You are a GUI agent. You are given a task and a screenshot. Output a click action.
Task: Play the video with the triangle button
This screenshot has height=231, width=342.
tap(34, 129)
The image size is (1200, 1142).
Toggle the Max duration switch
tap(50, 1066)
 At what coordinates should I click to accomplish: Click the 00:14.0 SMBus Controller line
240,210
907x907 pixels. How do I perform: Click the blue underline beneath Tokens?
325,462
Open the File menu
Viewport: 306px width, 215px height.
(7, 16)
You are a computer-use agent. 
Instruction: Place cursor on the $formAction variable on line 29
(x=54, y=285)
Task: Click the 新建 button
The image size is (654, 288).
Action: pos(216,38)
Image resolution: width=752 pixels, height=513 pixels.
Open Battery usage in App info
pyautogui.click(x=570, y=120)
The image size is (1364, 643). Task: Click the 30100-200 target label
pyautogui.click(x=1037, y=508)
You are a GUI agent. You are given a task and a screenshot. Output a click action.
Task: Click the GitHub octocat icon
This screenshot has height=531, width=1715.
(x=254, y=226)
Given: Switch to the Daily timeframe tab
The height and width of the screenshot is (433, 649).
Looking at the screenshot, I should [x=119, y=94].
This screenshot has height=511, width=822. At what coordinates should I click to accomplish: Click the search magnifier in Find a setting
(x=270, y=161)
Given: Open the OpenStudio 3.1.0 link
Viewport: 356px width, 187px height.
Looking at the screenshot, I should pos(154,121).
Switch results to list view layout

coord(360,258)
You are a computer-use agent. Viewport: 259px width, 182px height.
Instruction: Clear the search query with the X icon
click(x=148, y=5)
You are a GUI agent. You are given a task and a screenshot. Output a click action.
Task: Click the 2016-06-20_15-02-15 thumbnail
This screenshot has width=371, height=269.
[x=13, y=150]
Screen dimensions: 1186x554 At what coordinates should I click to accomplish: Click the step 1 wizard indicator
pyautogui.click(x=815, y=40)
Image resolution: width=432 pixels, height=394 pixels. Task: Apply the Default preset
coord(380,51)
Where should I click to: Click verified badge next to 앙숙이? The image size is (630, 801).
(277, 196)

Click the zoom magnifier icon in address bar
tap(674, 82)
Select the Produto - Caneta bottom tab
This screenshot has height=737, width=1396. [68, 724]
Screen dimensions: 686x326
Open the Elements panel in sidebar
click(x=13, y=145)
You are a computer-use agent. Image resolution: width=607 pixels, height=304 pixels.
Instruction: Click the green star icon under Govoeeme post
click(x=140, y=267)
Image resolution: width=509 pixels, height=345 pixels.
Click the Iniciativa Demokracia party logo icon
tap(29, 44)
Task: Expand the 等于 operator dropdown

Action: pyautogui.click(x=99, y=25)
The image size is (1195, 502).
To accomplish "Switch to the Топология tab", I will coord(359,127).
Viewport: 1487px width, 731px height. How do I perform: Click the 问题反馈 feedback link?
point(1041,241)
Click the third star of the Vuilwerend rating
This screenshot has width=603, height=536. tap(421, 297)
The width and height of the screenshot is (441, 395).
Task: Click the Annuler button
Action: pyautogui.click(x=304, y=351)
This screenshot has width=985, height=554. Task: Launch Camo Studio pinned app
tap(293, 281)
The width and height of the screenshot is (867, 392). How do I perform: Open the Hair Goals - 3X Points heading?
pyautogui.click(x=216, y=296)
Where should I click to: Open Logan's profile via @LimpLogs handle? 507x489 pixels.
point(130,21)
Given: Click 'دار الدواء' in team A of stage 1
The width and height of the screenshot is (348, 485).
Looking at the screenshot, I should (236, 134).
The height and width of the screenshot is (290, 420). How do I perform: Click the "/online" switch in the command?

◆ **What the task requires**: Please report how many lines of the records contain the string "star", matching case exactly, and give only that number.

◆ **Response**: 2